Arenta would gladly have gone into the garden also, but her aunt detained her. "Can you not see," she asked, "that those two are in love with each other? Give love its hour. They do not want your company."

"And for that very reason I wish to go with them. My brother is in love with Cornelia, and I am for Rem, and not for a stranger--also, my father and Cornelia's father are both for Rem; and, besides, Doctor Moran hates the Hydes. He will not let Cornelia marry the man."

"HE WILL NOT LET! When did Doctor John become omnipotent? Love laughs at fathers, as well as at locksmiths. And if Doctor John is against young Hyde, then I shall the more cheerfully be for him--a pleasant, handsome youth as ever I saw, is he; and Doctor John--well, he is neither pleasant nor handsome."

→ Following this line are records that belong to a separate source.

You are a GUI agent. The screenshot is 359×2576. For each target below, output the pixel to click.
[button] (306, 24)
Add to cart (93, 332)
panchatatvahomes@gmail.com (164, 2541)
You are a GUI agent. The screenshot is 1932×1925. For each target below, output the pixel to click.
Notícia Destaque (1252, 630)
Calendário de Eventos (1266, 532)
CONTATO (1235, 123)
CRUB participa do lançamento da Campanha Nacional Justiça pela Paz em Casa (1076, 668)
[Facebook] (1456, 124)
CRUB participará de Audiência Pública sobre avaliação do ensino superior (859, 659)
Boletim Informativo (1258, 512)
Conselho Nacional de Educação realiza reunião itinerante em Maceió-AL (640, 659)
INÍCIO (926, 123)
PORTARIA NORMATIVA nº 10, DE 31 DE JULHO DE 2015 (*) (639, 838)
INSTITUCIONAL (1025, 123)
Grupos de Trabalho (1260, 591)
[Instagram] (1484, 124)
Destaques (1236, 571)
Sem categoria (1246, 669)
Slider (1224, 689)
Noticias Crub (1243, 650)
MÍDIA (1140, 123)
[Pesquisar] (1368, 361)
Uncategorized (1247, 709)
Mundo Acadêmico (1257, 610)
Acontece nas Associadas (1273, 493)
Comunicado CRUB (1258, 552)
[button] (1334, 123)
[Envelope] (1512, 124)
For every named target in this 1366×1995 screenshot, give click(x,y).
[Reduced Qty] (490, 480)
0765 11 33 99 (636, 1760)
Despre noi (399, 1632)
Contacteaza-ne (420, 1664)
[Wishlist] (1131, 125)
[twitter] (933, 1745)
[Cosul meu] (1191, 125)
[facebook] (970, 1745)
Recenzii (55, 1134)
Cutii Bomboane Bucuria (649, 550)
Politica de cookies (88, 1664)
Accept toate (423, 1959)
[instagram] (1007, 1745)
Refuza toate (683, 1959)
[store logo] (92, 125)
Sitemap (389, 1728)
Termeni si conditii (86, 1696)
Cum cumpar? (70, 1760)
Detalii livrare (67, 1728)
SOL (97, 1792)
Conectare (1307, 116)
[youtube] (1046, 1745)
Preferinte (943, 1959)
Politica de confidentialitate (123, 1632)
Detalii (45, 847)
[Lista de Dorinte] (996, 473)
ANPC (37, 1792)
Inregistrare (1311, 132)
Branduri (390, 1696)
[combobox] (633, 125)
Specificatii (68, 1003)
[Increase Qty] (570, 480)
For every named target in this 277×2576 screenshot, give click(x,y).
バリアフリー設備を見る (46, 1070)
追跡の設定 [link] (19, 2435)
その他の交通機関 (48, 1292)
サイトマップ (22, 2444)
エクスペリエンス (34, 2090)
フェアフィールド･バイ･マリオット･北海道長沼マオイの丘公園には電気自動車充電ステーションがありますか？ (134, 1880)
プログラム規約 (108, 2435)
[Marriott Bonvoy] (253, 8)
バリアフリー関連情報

"Aunt Angelica! I am astonished at you! Every one will contradict what you say."

"For that reason, I will maintain it. It is not my way to shout with the multitude."

With some hesitation, yet quite carried away by Hyde's personal longing and impulse, Cornelia went into the garden with her lover. It was a green, shady place, full of great maple-trees and flowering vines and shrubs, and patches of green grass. All kinds of sweet old-fashioned flowers grew there, mingling their scent with the strawberries' perfume and the woody odours of the ripening cherries. They were alone in this lovely place; the high privet hedges hid them from the outside world, and the babble and rumble of Broadway came to them only as the murmur of noise in a dream. Speechless with joy, Hyde clasped Cornelia's slender fingers, and they went together down the few broad low steps which led them into the green shadows of the trees. How soft was the grassy turf! How exquisite the westering sunlight, sifting through the maple leaves! They looked into each other's eyes and smiled, but were too happy to speak. For they had suddenly come into that land, which is east of the sun, and west of the moon; that land not laid down on any chart, but which we feel to be our rightful heritage.

Slowly, as they stepped, they came at length to a little summerhouse. It was covered with a thick jessamin vine; and the mysterious, languorous perfume of its starlike flowers filled the narrow resting-place with the very atmosphere of love. They sat down there, and in a few moments the seal was broken and Hyde's heart found out all the sweetest words that love could speak. Cornelia trembled; she blushed, she smiled, she suffered herself to be drawn close to his side; and, at last, in some sweet, untranslatable way, she gave him the assurance of her love. Then they found in delicious silence the eloquence that words were incompetent to translate; time was forgotten, and on earth there was once more an interlude of heavenly harmony in which two souls became one and Paradise was regained.